SAN FRANCISCO, January 27, 2026, 01:14 (PST)
- Security firm SOCRadar said scans found 1,009 publicly exposed Clawdbot gateways.
- Clawdbot’s surge has prompted some users to buy Apple’s Mac mini to run the tool around the clock.
- Creator Peter Steinberger urged users not to buy new hardware and to follow basic security steps.
Cybersecurity firm SOCRadar said more than 1,000 instances of Clawdbot, a fast-spreading open-source AI assistant, appear to be exposed on the public internet. It said searches on Shodan, a search engine that indexes internet-connected systems, showed 1,009 Clawdbot gateways reachable from the open web.
The warning lands as Clawdbot breaks out of developer circles and into broader tech chatter, with explainer pieces and demos proliferating in the past day. Early adopters are treating it less like a chatbot and more like an “agent” — software that can take actions on a computer, not just answer questions.
The buzz is spilling into hardware. Some users are ordering Apple’s Mac mini to keep Clawdbot running 24/7, Business Insider reported, as it gets wired into calendars, email and message threads. Creator Peter Steinberger wrote: “Please don’t buy a Mac Mini,” and said it can run on Amazon’s free tier; Andreessen Horowitz partner Olivia Moore said “the learning curve is likely too steep,” while former Microsoft executive Rahul Sood warned of “zero guardrails by design,” the publication reported.
Clawdbot runs on a user’s own machine and replies over channels such as WhatsApp, Telegram, Slack, Discord and iMessage, according to the project’s documentation. The main repository showed about 56,000 stars on GitHub early Tuesday, alongside hundreds of open issues and pull requests.
SOCRadar described Clawdbot as a gateway between large language models, or LLMs, and real execution environments, routing messages from chat apps through a persistent process. In typical deployments, it can read and write files, execute shell commands and maintain long-term state.

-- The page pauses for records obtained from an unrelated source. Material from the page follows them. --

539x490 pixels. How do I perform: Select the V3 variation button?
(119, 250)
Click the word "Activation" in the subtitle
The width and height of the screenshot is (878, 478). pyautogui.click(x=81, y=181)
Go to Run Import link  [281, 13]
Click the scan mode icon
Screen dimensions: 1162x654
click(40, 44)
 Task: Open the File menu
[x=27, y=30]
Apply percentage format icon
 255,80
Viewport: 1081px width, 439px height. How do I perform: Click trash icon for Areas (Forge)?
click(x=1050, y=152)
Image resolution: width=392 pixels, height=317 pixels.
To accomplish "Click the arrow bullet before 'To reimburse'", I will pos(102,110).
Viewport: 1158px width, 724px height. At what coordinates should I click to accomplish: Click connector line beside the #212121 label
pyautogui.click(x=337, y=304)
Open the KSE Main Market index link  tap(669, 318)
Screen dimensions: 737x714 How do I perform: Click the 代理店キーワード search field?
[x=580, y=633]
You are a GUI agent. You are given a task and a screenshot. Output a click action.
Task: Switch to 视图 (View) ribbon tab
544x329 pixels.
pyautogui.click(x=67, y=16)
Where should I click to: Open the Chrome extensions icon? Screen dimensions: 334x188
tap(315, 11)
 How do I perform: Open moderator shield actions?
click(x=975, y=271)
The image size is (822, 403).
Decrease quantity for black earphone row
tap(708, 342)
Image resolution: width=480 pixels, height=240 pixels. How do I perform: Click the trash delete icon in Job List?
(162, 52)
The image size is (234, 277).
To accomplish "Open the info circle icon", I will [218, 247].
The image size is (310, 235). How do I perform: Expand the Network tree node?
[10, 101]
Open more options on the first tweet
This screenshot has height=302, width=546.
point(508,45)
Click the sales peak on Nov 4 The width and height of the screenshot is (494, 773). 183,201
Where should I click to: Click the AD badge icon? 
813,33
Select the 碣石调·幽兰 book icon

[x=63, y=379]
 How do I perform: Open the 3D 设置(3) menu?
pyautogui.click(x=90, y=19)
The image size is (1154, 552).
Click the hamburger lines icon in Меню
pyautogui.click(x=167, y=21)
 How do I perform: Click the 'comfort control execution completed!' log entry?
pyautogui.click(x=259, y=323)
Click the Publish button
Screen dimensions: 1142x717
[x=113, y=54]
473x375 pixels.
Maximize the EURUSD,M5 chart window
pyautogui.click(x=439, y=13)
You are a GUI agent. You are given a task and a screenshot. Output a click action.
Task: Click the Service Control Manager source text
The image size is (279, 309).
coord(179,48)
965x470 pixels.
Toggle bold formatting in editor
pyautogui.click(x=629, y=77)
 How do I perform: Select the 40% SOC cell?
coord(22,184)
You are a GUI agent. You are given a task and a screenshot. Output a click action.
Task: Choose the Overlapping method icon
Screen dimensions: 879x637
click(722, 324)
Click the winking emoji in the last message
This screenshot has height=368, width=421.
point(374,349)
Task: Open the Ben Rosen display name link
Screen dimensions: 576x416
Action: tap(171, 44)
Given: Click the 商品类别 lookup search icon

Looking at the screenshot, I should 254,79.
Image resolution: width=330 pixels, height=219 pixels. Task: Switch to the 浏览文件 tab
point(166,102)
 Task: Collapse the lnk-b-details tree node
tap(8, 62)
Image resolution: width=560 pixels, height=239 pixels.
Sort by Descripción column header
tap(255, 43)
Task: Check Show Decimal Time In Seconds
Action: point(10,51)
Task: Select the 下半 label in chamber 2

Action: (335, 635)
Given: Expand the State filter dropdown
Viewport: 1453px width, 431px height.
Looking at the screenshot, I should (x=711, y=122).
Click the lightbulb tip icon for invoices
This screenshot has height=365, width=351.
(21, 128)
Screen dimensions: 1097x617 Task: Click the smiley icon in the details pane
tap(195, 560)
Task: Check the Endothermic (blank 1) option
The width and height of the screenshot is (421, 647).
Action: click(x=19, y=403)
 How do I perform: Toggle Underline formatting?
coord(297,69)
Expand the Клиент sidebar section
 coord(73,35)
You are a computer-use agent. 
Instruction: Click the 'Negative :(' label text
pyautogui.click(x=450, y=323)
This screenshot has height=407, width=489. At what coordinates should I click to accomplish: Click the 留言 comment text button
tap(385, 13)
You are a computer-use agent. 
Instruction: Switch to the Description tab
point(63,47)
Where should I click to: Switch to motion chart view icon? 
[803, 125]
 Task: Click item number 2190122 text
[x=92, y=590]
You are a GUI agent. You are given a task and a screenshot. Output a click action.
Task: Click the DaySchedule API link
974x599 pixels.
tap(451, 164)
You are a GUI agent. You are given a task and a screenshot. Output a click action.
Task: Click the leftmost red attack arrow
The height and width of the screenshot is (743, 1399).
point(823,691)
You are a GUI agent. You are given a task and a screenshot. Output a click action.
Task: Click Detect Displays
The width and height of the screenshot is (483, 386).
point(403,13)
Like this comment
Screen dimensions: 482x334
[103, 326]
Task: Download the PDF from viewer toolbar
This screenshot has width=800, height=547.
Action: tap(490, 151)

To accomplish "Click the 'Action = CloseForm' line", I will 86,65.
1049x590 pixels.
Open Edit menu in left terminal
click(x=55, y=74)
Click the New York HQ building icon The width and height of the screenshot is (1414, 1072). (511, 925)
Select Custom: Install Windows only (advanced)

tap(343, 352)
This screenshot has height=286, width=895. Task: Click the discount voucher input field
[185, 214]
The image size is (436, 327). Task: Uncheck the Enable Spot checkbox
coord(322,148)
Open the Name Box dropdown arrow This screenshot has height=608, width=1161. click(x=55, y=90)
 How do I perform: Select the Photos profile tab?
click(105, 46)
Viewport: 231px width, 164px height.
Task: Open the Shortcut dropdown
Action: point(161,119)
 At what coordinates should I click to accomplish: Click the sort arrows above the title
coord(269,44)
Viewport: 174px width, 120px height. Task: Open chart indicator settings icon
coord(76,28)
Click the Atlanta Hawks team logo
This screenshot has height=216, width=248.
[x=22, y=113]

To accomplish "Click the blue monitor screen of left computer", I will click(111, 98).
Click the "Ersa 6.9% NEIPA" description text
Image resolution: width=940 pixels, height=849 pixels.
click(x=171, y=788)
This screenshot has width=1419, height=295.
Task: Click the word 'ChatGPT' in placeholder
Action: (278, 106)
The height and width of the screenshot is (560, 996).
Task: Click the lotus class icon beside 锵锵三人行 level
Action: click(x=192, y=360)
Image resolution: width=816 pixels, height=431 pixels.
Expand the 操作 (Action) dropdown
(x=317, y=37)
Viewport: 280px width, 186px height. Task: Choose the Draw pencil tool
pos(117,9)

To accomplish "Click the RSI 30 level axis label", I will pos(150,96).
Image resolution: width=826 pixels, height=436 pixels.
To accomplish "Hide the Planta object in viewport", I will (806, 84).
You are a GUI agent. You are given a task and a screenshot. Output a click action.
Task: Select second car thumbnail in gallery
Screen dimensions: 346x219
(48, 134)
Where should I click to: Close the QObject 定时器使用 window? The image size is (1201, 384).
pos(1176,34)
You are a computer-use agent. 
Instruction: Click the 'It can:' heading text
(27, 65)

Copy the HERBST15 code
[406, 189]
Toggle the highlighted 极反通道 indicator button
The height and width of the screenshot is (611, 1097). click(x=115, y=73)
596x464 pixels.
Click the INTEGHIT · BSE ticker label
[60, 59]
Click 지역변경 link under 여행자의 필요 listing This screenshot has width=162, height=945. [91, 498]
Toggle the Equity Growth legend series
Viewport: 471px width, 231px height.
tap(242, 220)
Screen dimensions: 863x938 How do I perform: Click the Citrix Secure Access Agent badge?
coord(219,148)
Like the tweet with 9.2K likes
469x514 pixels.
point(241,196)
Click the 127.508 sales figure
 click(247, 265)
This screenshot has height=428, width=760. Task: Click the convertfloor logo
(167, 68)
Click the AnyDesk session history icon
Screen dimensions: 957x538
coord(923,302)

That architecture concentrates risk. SOCRadar said exposed control interfaces can reveal API keys, bot tokens and OAuth secrets — credentials that let software act on a user’s behalf — and some setups leave command execution available without effective access control.
The firm pointed to familiar infrastructure failures, including reverse proxies — servers that sit in front of applications and forward traffic — where misconfigured settings can make outside requests look like they came from “localhost.” It said Clawdbot Control has a distinctive web fingerprint, making exposed instances easy to spot with internet-wide scanners.
Clawdbot is part of a wider push to move AI beyond chat. Users still lean on mainstream systems such as OpenAI’s ChatGPT or Anthropic’s Claude for answers, but agent tools promise to schedule tasks, move files or send messages without a human hovering over every step.
But adoption could be fragile. A breach tied to exposed gateways, or a wave of user errors that leak private chats and credentials, could chill interest quickly, especially among less technical users and small teams.
Chinese tech outlet 36kr framed Clawdbot as a “Claude with hands” and said it has become a quick-hit sensation in Silicon Valley, feeding talk of a 24/7 “AI employee” and prompting a rush to deploy it on always-on machines like the Mac mini.
Steinberger has urged would-be users to read the project’s security guidance and avoid adding the bot to group chats, where sensitive data can spread fast. For now, Clawdbot is a live test of where consumer AI is heading — and how messy it gets when the assistant has hands.